Pantau – Polisi menyebut HS sebagai pelaku calo getok tarif taksi sebesar Rp900 ribu di Bandara Soekarno Hatta (Soetta) yang viral di Media Sosial (Medsos) sudah tidak lagi bekerja.

Kepala Satuan Reserse Kriminal (Kasat Reskrim) Polres Bandara Soetta Kompol Reza Fahlevi mengatakan, pihaknya sudah berkoordinasi dengan Angkasa Pura perihal video yang viral, klarifikasi dari Angkasa Pura ialah HS sudah tidak terdaftar jadi mitra untuk jasa angkutan.

“Kita sudah berkoordinasi dengan Angkasa Pura, dan meraka sudah mengklarifikasi nama HS pelaku yang viral tidak lagi terdaftar sebagai karyawan dari perusahaan jasa angkutan yang jadi mitra Angkasa Pura,” kata Reza saat dikonfirmai pantau.com, Kamis (25/5/2023).

Reza menjelaskan, bahwa HS memang sering berada di Bandara Soetta, untuk supir taksi berinisal RS yang membawa korban hanyanyalah freelance. ”HS memang sering di Soetta dan RS yang membawa korban itu hanya supir musiman atau freelnce,” ucapnya.

Sebelumnya, diketahui dalam video viral tersebut, terlihat seseorang pria mengaku menjadi korban pemerasan modus taksi liar di Terminal Bandara Soetta, ia menyebutkan harus membayar sebesar Rp900 ribu untuk tarif perjalanan taksi tersebut.

Pada video itu, ia menerangkang pergi dari Terminal 3 Bandara Soetta hingga Jakarta, dirinya menaiki taksi tersebut usai lakukan penerbangan dari Medan ke Jakarta.

Sebagai informasi, video tersebut dibagikan oleh akun Medsos Platform Tiktok dengan username @feli.zulhendri.

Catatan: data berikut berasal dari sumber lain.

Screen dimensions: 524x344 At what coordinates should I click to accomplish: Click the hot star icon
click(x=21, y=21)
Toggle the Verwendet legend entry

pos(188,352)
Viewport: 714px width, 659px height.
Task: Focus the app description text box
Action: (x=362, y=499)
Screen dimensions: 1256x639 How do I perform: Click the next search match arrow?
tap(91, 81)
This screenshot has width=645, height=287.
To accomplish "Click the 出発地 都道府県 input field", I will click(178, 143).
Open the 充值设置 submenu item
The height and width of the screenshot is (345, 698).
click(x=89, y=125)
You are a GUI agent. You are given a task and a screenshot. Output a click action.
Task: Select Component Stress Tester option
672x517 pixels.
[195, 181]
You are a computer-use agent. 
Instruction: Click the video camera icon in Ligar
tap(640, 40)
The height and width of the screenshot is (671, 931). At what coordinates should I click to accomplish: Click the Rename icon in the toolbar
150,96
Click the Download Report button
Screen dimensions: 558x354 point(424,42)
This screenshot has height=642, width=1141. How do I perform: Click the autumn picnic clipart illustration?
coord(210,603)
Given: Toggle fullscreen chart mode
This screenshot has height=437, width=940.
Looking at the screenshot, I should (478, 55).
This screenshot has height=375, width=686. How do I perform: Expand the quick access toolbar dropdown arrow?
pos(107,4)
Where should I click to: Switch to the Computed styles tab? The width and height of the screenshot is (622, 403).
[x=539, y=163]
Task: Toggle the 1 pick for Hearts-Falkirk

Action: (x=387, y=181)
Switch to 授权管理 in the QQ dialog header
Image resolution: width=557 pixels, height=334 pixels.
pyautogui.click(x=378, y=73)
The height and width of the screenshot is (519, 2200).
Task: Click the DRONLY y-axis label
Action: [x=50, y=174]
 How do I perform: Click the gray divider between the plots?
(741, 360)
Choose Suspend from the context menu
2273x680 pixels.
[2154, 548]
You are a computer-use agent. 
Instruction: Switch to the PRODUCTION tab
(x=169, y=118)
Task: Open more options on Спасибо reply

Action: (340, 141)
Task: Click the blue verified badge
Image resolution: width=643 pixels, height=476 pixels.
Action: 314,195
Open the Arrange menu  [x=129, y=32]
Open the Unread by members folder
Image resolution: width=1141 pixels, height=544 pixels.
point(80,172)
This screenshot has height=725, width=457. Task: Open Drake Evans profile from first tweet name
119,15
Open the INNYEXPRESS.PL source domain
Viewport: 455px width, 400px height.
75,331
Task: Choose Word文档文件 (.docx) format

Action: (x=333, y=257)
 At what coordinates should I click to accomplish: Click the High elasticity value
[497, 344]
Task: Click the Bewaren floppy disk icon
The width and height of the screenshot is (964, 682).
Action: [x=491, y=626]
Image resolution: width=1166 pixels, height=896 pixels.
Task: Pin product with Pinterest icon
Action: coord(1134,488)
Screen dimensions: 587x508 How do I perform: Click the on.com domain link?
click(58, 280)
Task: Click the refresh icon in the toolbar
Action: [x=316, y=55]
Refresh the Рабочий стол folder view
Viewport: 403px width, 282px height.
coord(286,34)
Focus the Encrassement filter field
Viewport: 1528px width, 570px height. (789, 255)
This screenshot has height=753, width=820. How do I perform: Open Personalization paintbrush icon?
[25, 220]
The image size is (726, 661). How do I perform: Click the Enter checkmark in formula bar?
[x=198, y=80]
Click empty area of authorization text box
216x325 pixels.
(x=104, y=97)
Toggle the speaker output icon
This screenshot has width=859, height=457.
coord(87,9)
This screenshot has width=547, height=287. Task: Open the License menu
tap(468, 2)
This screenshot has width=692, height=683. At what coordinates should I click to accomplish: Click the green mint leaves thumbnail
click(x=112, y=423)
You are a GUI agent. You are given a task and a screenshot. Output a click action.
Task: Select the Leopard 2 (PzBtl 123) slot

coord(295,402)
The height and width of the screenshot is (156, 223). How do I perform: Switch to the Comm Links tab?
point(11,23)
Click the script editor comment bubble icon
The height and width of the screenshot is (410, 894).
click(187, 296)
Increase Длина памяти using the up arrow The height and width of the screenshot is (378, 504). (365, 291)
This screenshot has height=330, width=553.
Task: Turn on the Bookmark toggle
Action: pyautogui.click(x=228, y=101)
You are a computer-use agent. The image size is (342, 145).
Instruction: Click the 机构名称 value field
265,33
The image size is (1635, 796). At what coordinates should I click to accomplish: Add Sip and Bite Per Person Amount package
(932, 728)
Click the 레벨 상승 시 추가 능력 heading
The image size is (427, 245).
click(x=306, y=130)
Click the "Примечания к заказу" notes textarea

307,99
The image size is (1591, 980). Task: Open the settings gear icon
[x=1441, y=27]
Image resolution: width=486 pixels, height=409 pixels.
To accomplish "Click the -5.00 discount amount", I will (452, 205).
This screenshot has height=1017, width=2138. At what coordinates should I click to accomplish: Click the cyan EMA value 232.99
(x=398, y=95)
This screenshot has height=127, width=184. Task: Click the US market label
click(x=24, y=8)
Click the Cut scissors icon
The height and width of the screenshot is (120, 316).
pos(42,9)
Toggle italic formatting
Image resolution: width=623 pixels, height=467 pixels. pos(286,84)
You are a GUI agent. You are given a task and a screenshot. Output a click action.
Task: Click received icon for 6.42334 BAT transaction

“Jadi bagi teman-teman yang terbang ke Terminal 3 Soetta, gua nggak pernah ketemu ini di Terminal 1 dan 2, tapi pertama kali ini gua kenal di Terminal 3. Jadi teman-teman hati-hati dengan orang-orang yang seakan-akan tuh sales taksi resmi. Jadi kalau teman-teman ke counter taksi, itu ada orang-orang berdiri di sekitarnya tuh, nawarin juga tuh. Nah, hati-hati dengan mereka. Kalau mereka bukan dari counter resmi, jangan naik,” sepenggal kata awalan video, dikutip dari video @feli.zulhendri.